Friday, September 17, 2021

Stay Gold, by Tobly McSmith

When his family moves to Addison at the start of his last year of high school, Pony makes the decision that he's going to keep his trans identity a secret.  Things weren't exactly hostile at his last school, but it was uncomfortable having so much attention.  If he never tells anyone, he hopes he can just have a quiet final year.  But then he falls for Georgia, the prettiest girl on the cheerleading squad, and he realizes that things can only go so far before he needs to tell her what he is hiding.

Georgia is dealing with her own secrets.  Cheerleading is no longer the fun that she once thought it was.  She is developing other interests like writing and has grown uncomfortable with the attitudes of her fellow squad mates.  She's ready for a change but not sure if she's brave enough to come out.  Cheerleading has made her popular and she is afraid of what people will say about her if she were to quit.  Enter this exciting new boy who seems so self-aware, kind, and different.  And while he's not a football player like the guys that the other cheerleaders are dating, he seems so much more real.  He inspires her to take chances and pursue her dreams.

A well-written YA romance between a trans boy and a straight girl that moves briskly.  It touches on a variety of issues related to trans young people.  With the parallel between Pony's secrets and Georgia's suppressed dreams, there is an attempt to place the two young people in positions that build sympathy between them.  This helps to explain a lot of Georgia's growth along the way.  But the book also groans under the weight of some really distasteful characters, poor behavior, Pony's lack of growth, and the author's overall agenda.  I really hated the characters.  Pony is facing a lot of problems with a difficult family situation and the awkward school situation, but he is incredibly self-absorbed and selfish.  He takes nearly 150 pages to getting around to telling Georgia that he's trans and then is hurt when she is shocked (but not repulsed) by the revelation.
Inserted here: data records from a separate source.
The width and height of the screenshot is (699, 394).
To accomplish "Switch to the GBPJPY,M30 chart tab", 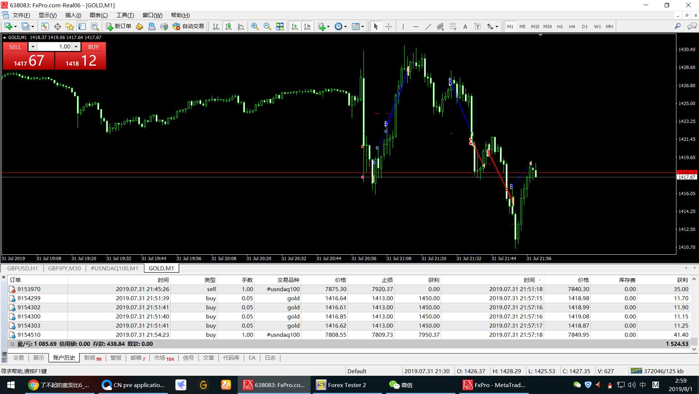I will coord(65,268).
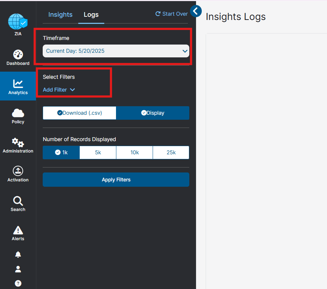Open the Search magnifier icon
The height and width of the screenshot is (289, 327).
point(18,201)
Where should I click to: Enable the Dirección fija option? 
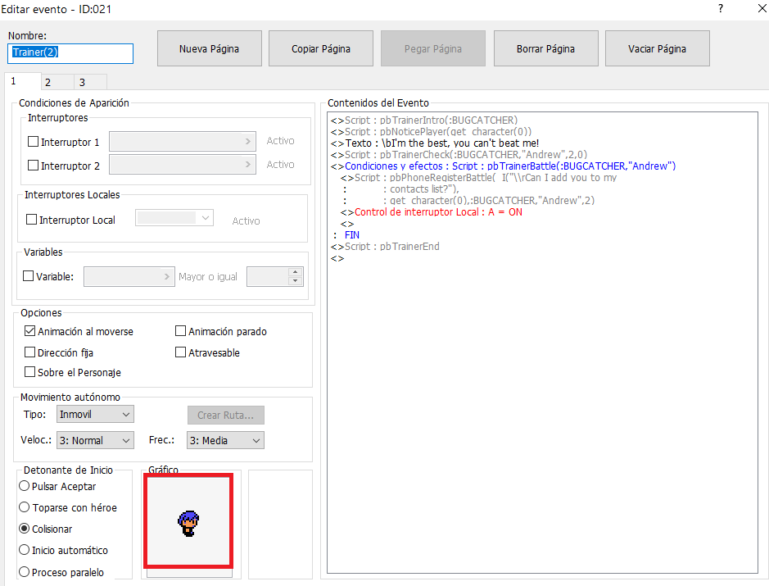pos(31,352)
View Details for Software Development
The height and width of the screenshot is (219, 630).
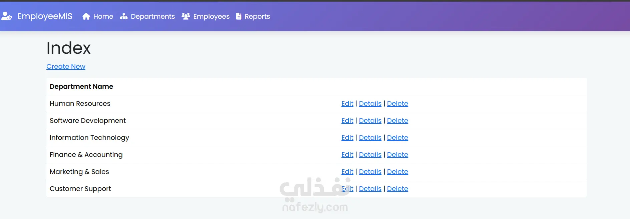point(370,121)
Georgia's reaction (which is mostly due to betrayal of trust) makes sense and initially that seems to be all that it is.  But when she also admits that she isn't sure that she wants a trans boyfriend or that she's ready to face social ostracism for dating him, the story turns on her pretty quickly. When confronted with a horrible act of violence, Georgia realizes the error of her ways and embraces Pony fully.  That didactic resolution left me with a bad taste in my mouth.  To me, Georgia's reservations were fair and worthy of consideration, but not in this story.  Instead, we're told that her reservations were as bad at the bigotry to which Pony is subjected.  Max, a friend of Pony's, makes this statement several times, serving as the author's Greek Chorus.  To me, not respecting the idea that physical sex is important to the CIS gendered as well as the transgendered is an ideological dead end.